------ Supplied information

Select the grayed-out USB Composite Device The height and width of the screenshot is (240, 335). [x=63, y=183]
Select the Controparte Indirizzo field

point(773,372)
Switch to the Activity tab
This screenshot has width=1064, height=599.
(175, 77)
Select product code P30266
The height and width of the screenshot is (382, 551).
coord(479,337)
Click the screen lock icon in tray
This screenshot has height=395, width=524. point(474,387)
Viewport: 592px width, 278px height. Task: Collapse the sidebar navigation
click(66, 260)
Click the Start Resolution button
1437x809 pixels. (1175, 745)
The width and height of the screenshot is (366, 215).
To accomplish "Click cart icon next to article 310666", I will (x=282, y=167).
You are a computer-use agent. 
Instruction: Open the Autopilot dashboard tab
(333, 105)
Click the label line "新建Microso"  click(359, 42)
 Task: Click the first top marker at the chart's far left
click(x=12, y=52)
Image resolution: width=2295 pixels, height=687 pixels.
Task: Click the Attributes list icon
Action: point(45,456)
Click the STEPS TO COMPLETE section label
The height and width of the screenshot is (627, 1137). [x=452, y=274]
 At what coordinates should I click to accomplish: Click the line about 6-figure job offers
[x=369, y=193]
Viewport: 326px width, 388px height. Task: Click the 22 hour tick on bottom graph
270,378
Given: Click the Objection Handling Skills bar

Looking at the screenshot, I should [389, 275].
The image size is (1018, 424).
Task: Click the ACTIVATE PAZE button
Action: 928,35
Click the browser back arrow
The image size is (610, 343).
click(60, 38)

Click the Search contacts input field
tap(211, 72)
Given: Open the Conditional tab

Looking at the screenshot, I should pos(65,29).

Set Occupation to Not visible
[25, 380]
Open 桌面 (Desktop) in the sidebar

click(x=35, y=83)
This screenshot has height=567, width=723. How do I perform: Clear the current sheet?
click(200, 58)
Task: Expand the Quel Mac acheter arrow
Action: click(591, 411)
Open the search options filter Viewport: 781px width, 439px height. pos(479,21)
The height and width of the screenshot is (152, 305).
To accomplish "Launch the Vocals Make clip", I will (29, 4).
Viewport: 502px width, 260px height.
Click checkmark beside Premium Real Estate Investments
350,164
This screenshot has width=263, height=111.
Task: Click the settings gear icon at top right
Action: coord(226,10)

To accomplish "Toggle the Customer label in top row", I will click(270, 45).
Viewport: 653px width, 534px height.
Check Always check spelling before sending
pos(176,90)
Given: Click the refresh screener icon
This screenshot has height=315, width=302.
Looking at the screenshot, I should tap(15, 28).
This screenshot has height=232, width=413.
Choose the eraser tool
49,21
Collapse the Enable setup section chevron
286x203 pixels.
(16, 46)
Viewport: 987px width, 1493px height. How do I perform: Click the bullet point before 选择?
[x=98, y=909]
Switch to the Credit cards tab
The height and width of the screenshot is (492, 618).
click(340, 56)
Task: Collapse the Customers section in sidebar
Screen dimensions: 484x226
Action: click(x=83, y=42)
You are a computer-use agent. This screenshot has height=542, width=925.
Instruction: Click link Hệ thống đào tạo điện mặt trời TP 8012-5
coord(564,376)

------------

• [Try it]:
Give only the number of lines in the entries above that hold the string "will".

• [The answer]:
3